The State assumes we as managers are supposed to know everything. "Have you told anyone" is not one of the things I've ever heard a surveyor ask. I HAVE heard them ask leading and misleading questions and I have seen them set a nurse up to fail. I've also read their reports with outrageous misquotes. Surveyors are there for one thing...to find fault. Some are reasonable, most are zealots.

There is certainly some truth here. On my first survey as an ADON, we were 'crucified' on day 1 with 15 possible tags (I had worked there just 3 months and had put into place Psych monitoring/reductions, Immunizations, a Fall Committee, and developed an education/in-service process where all staff were brought current on their annual in-services just in time). We had 7 surveyors. A new Admin, a new DON and myself.

At the end of day one, we all felt defeated but no one more than myself. I knew the hours of OT I put in just to get us to this point. Our Admin called all managers in for the final conferences. I looked at all of their faces slowly disolve into defeat. Then everyone got up to leave. I, however, HAD to turn around and asked "Isn't there anything good about our facility? Is it really that bad?" At this point, the room became completely silent...the lead surveyor sort of mumbled "Uh, oh..." Then nothing. They all looked at each other then one said "We are not here to tell you what you are doing right, but to identify your deficiencies." Wow!!!

Anyway, while that was rough I now view them as 'keeping us honest'. In the years since, many have used this time as an educational experience to which I welcome. Yes, they can be stubborn and particular and some can be very unreasonable but you just have to remember your P&P manual and follow it. If it is not in your policy even though they want something done, you don't have to do it.
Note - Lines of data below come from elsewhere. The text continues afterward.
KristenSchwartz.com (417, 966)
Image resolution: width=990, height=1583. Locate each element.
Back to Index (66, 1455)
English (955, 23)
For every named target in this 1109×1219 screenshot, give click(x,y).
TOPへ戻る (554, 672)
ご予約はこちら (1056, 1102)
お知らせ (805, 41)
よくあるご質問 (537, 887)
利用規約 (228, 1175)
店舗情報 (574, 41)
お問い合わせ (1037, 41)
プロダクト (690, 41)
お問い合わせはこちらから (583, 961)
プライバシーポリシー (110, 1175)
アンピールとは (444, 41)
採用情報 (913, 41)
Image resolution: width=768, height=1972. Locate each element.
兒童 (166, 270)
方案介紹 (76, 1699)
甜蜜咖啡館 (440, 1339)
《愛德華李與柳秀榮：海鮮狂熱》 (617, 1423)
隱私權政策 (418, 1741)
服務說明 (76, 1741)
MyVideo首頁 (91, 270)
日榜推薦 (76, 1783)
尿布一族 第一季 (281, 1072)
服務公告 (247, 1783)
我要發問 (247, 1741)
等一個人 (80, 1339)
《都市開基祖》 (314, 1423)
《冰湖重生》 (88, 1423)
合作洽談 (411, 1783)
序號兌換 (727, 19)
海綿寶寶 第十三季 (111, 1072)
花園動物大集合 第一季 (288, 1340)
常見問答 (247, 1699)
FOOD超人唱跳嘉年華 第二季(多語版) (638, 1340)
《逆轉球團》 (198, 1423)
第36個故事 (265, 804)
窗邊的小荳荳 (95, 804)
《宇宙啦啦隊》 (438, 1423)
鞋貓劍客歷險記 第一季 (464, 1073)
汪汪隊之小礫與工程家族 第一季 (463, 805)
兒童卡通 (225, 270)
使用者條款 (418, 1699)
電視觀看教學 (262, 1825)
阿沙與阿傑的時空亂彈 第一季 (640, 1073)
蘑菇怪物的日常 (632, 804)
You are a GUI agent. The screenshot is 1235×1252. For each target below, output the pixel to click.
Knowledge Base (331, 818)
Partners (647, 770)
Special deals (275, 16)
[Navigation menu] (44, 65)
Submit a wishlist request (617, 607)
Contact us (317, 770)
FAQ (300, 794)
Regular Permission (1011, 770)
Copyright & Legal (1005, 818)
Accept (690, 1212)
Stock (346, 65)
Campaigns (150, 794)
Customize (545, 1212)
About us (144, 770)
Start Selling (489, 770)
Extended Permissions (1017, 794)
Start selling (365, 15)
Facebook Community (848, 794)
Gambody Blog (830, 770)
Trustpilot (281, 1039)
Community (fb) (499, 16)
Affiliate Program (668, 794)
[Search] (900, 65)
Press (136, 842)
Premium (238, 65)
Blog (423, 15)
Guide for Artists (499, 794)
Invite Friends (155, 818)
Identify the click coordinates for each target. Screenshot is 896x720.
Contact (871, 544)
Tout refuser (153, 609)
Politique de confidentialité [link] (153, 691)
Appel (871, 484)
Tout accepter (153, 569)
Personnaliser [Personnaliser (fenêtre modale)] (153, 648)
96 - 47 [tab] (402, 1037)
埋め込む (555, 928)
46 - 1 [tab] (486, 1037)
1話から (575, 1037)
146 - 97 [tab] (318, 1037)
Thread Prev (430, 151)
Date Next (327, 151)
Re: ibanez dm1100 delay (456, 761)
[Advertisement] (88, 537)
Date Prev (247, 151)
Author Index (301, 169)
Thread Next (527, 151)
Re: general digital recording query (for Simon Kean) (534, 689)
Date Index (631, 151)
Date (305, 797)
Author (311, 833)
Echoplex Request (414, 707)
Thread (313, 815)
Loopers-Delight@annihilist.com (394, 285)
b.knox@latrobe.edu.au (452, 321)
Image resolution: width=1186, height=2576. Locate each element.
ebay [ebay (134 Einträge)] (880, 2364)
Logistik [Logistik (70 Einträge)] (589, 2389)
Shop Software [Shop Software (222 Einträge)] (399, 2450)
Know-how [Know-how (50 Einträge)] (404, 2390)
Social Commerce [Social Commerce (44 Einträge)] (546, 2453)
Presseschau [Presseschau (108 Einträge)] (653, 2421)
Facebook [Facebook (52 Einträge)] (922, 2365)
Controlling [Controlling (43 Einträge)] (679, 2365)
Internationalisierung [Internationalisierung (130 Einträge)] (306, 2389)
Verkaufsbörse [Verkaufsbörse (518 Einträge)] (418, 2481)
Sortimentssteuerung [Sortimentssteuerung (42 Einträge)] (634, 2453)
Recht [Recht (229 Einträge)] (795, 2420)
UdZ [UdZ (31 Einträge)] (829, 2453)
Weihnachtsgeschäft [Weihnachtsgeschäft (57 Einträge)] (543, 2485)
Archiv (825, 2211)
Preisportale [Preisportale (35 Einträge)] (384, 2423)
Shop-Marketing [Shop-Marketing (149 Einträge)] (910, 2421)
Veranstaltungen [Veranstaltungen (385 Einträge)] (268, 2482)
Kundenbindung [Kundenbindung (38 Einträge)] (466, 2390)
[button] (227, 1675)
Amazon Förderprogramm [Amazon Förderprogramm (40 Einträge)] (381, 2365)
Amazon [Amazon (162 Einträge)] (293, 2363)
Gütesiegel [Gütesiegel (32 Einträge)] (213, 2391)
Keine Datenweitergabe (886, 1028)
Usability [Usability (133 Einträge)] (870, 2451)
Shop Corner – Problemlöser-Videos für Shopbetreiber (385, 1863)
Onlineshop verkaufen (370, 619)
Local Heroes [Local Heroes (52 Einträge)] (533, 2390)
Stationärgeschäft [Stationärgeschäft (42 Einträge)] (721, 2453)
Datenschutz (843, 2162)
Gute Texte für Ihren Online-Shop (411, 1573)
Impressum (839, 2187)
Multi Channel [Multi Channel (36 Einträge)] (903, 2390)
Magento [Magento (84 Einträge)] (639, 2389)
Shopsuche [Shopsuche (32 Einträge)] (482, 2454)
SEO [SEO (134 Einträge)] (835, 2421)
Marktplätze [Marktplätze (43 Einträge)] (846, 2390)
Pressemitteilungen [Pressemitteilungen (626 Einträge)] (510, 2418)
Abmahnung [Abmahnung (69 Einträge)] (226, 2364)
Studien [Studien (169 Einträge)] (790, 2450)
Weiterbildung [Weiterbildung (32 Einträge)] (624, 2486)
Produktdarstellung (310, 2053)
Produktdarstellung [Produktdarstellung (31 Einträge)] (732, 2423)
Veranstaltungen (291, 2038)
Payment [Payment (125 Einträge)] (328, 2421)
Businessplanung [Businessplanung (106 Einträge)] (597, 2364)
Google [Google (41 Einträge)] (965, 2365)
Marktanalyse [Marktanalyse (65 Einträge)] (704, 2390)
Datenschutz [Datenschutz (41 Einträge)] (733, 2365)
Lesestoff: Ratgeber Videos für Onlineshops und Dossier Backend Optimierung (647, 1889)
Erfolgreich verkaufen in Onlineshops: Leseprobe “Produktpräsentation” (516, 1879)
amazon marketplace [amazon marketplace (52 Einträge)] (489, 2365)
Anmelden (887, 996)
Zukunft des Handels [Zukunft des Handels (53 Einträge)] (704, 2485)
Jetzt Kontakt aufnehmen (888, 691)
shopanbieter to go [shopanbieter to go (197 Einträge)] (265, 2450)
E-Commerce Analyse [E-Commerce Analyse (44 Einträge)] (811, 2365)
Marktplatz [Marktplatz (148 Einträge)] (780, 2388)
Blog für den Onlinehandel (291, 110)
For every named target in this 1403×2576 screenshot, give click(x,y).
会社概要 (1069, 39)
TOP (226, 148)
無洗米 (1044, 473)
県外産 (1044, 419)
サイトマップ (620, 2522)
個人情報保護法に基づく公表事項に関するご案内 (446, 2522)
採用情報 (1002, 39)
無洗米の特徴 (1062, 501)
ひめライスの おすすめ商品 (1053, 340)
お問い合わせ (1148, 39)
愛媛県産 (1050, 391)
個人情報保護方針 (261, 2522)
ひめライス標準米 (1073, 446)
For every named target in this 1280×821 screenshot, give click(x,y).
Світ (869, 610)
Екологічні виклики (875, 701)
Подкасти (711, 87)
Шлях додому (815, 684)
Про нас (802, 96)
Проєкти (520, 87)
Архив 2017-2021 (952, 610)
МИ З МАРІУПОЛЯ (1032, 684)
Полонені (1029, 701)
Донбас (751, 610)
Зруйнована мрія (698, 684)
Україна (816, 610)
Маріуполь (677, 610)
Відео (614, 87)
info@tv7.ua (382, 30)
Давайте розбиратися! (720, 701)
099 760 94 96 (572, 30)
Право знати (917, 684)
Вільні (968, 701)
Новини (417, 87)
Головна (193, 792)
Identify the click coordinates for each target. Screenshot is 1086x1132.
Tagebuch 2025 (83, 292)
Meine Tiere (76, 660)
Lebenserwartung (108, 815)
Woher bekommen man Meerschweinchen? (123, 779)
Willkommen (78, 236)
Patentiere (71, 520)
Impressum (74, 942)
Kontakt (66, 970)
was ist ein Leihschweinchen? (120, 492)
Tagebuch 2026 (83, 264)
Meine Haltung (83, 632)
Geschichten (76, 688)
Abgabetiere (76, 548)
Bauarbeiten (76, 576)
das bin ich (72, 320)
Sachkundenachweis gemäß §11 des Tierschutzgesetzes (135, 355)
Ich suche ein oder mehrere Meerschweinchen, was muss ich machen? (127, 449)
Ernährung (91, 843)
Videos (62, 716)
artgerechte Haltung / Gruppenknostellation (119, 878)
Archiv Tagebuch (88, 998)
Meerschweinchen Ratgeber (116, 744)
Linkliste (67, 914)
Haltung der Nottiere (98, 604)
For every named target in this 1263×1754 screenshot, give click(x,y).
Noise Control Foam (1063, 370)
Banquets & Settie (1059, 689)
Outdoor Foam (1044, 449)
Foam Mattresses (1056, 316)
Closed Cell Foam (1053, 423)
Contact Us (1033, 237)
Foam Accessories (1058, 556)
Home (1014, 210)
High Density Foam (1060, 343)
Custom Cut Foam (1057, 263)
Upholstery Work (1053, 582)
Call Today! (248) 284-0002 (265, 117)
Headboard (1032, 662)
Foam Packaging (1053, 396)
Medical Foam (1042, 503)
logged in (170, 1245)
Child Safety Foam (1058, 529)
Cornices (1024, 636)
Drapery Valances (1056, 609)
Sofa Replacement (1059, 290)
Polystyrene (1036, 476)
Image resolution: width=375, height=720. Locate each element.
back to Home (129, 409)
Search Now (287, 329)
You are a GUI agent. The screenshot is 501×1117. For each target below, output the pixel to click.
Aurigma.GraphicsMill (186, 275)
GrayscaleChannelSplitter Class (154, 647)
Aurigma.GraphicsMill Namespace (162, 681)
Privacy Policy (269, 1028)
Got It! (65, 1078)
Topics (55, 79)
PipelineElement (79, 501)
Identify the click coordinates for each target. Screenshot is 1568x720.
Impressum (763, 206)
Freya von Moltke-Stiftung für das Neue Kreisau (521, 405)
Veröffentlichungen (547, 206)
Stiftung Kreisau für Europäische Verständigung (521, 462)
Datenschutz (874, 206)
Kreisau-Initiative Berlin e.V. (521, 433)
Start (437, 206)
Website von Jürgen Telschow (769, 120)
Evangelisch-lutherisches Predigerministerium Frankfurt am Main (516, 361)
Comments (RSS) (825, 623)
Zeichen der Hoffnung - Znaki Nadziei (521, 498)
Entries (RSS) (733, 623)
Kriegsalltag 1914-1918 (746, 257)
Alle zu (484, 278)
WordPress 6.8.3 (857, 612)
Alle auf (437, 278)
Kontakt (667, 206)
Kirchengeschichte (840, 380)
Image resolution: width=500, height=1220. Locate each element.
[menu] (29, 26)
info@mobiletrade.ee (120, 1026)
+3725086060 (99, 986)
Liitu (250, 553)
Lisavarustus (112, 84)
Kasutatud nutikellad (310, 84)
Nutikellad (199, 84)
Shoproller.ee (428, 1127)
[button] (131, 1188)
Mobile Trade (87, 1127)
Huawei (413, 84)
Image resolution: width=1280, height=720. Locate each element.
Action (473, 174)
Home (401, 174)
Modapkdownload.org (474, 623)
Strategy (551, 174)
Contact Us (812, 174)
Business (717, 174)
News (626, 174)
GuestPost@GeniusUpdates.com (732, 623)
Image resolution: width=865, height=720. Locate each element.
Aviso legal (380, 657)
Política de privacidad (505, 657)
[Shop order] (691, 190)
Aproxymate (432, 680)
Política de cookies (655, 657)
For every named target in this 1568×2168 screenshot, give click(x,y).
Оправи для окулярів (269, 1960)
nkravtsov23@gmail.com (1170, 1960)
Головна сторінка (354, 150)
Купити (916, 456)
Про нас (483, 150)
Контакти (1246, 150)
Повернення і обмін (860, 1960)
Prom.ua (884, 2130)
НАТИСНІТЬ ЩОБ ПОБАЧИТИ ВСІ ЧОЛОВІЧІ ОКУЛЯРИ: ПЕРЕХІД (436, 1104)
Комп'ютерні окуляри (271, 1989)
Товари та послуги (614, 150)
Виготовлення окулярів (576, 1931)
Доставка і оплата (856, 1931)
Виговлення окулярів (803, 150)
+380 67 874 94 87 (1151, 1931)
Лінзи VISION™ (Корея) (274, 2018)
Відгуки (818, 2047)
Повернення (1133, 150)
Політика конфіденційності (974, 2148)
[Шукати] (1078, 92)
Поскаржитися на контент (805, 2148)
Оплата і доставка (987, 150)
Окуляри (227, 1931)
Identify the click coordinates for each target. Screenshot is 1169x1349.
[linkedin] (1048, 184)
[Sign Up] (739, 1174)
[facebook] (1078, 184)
As DON/ADON you have to stick up for your staff and your policy and not 'change your mind' cuz you think it's what they want to hear.

That was good advice another poster gave to the floor RN, if you don't know the answer, it is absolutely ok to say that you don't know but that you can find out. Very often, when there is a question they are asking you, it is precisely for this reason...to see if you even know who to ask, or where to go to in order to find an answer to a question. They know that you ccan't possibly know the answer to every question.

Good luck to you, relax, do the best job that you can. Remember, it won't go on forever!